Project management software fall right under that category.
These products have to deal with the Gordian knot of fixing a metric that serves as a proxy for team collaboration and productivity, and base their product’s price on it.
And they mostly end up settling with the number of users (example: Flow),
or the storage space (example: active.collab),
or the number of projects (example: Zoho Projects).
Similar to the case of podcast hosting platforms, limiting the number of users/projects/storage space not only has any connection with the actual value received by the customers (a team’s productivity and collaboration aren’t solely dependent on the team size or the number of projects they work on), they also restrict them from scaling the promised value (a team might want to experiment by temporarily expanding their team size or break down a big project into multiple smaller ones, to find out if it improves their productivity and/or collaboration).
These value metrics are linked to anything but the true value that their customers recognize.
Basecamp seems to have figured this out.
And how? By not anchoring their price on any of those metrics whatsoever.
When we initially set out to price Chargebee, we picked the number of invoices as our value metric. And boy were we wrong.
Picking the number of invoices as a value metric for a billing solution was akin to picking the number of shows for a podcast hosting platform or the number of projects for a project management software.
Thanks to the nuance that this post is all about, we figured that the closest proxy for our customer’s value and the right metric that would enable us to scale that value is the revenue that they generate.
Patrick Campbell gives away his core offering, ProfitWell (a SaaS analytics platform for Stripe) for free, uses it to reduce the onboarding friction, gets the customers hooked to the value, shows them where they’re losing money, and then upsells advanced analytics services that start at around $1000/month to help them recapture the lost revenue.
A $1M ARR company cares just as much about their data as a $50M ARR company. yet, the only difference between the two on the same dashboard is that the $50M ARR company has a couple of extra digits on their numbers. Essentially, you’re taxing the larger company for the same product. It’s the same user; they care just as much; but you’re saying ‘just because you have more money we’re going to charge you even though you’re getting the same value.’ For smaller companies it’s even worse, because you’re congratulating them on growing their business with a price increase.
Charging customers for using ProfitWell (which is essentially a financial dashboard) didn’t make sense to Patrick and his team – the product didn’t help the customers make more money and unless they can pinpoint to where it helped them grow, ProfitWell cannot and should not be charging them for their growth.
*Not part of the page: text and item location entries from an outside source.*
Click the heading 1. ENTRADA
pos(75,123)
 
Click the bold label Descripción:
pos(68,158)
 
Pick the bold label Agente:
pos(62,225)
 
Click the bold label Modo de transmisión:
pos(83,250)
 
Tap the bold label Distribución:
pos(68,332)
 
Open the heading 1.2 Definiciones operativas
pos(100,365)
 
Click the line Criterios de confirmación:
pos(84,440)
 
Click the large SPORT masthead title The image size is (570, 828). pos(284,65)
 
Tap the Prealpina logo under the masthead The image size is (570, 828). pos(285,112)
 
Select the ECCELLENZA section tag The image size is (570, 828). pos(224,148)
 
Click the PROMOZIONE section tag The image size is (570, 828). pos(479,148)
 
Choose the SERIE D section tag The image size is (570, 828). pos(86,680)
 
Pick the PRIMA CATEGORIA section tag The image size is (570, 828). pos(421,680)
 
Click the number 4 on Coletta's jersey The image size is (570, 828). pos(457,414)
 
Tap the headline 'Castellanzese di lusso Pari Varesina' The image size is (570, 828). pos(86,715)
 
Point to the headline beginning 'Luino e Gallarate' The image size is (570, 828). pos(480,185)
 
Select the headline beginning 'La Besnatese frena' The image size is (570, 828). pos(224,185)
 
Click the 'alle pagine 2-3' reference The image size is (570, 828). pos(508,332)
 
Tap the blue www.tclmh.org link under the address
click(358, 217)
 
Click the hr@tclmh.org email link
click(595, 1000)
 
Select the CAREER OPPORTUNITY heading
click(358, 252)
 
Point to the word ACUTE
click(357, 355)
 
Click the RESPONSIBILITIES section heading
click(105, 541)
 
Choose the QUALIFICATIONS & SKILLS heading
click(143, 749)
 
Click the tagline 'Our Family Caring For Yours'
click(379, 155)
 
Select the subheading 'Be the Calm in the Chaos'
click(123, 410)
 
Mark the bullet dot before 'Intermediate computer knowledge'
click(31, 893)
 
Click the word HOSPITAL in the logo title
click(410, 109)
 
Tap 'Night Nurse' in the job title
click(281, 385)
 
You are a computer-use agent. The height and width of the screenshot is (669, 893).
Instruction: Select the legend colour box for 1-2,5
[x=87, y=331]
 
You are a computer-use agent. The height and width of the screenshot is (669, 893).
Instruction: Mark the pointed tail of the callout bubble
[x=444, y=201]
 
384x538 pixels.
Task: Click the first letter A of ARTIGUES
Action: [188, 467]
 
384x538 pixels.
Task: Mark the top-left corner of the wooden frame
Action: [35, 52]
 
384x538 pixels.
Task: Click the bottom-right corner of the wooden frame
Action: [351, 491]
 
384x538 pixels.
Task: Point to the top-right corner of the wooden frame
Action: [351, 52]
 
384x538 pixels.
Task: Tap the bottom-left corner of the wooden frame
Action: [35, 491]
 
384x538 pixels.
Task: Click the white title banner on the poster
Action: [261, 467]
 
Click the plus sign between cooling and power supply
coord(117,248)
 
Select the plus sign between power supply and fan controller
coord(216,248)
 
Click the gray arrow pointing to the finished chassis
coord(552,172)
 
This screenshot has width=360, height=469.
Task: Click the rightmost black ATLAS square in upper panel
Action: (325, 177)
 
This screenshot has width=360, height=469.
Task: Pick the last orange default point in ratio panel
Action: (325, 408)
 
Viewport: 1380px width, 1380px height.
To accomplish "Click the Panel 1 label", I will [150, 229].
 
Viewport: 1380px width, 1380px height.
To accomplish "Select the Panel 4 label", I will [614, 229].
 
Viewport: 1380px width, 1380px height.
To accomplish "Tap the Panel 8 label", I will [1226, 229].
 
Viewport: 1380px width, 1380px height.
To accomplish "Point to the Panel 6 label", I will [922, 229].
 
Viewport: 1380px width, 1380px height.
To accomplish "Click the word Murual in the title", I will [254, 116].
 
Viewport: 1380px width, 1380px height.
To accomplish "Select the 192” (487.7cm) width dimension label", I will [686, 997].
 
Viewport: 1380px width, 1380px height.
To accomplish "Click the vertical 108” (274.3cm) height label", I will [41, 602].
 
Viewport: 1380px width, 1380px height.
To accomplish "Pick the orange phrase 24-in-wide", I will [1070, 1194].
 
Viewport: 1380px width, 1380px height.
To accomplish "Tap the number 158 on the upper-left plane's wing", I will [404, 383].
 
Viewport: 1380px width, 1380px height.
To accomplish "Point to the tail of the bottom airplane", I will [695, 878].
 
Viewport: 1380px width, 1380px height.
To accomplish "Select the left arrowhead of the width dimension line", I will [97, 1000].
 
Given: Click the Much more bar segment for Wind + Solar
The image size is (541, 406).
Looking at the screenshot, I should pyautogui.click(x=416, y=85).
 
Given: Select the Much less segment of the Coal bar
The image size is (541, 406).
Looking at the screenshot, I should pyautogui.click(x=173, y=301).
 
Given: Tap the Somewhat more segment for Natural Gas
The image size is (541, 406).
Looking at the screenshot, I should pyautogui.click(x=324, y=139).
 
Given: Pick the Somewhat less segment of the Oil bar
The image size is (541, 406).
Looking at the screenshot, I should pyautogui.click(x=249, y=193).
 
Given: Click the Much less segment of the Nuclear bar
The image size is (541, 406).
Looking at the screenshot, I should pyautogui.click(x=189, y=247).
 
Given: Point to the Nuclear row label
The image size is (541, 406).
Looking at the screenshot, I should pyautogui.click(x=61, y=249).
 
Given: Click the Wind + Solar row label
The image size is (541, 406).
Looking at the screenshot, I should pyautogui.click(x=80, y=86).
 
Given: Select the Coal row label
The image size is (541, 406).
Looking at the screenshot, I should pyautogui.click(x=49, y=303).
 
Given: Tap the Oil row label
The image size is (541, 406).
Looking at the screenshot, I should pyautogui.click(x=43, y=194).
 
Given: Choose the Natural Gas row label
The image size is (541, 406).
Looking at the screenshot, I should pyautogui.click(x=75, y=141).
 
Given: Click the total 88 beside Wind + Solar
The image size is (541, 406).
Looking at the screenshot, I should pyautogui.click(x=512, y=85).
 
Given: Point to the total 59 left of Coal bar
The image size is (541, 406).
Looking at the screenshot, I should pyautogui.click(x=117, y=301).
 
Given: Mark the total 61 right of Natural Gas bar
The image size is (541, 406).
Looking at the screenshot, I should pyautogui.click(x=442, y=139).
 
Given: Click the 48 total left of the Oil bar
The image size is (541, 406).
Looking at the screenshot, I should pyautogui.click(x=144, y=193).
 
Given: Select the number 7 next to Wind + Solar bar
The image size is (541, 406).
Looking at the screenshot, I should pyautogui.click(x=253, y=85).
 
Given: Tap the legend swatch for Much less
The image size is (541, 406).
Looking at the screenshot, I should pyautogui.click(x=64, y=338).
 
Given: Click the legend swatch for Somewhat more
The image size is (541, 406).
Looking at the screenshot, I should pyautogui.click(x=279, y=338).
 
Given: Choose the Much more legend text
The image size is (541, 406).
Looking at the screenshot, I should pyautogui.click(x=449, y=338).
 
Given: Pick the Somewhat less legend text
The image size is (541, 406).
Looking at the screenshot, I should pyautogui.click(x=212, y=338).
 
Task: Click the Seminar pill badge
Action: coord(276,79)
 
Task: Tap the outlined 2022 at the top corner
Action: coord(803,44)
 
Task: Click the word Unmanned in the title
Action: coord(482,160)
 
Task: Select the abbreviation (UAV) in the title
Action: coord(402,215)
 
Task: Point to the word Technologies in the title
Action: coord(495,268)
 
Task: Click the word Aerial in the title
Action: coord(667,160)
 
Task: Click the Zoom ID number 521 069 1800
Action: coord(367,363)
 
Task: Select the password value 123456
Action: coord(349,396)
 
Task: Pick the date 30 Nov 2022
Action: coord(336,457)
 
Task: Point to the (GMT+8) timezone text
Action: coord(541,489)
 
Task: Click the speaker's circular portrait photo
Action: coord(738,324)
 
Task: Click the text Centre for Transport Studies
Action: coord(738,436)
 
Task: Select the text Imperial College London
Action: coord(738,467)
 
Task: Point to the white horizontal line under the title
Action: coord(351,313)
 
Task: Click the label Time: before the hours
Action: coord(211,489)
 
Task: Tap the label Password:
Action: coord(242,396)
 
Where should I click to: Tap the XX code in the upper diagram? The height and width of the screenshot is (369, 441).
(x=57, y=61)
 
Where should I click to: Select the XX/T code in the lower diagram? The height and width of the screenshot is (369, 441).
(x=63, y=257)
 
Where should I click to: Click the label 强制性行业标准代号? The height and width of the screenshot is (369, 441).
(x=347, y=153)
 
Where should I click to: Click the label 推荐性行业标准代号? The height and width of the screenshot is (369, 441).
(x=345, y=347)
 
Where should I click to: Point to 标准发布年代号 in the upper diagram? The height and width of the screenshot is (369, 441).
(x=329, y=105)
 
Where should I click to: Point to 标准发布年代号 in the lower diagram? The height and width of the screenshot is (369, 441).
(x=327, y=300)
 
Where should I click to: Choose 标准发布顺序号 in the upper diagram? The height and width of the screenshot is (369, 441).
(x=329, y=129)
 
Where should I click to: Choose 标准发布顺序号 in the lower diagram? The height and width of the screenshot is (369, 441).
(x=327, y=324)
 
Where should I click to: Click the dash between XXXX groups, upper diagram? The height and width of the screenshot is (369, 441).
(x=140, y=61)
As of January 2018, they’ve been doubling their revenue year-on-year, and have crossed $8 million in ARR (Annual Recurring Revenue).
Now repeat after me,
Your value metric should not only align with the value that you create and your customers receive, but it should also allow you to keep increasing that value over time.
It should urge you to better yourself as a maker and deliverer of that value.
It should inspire you to not scale the usage, but rather scale the value.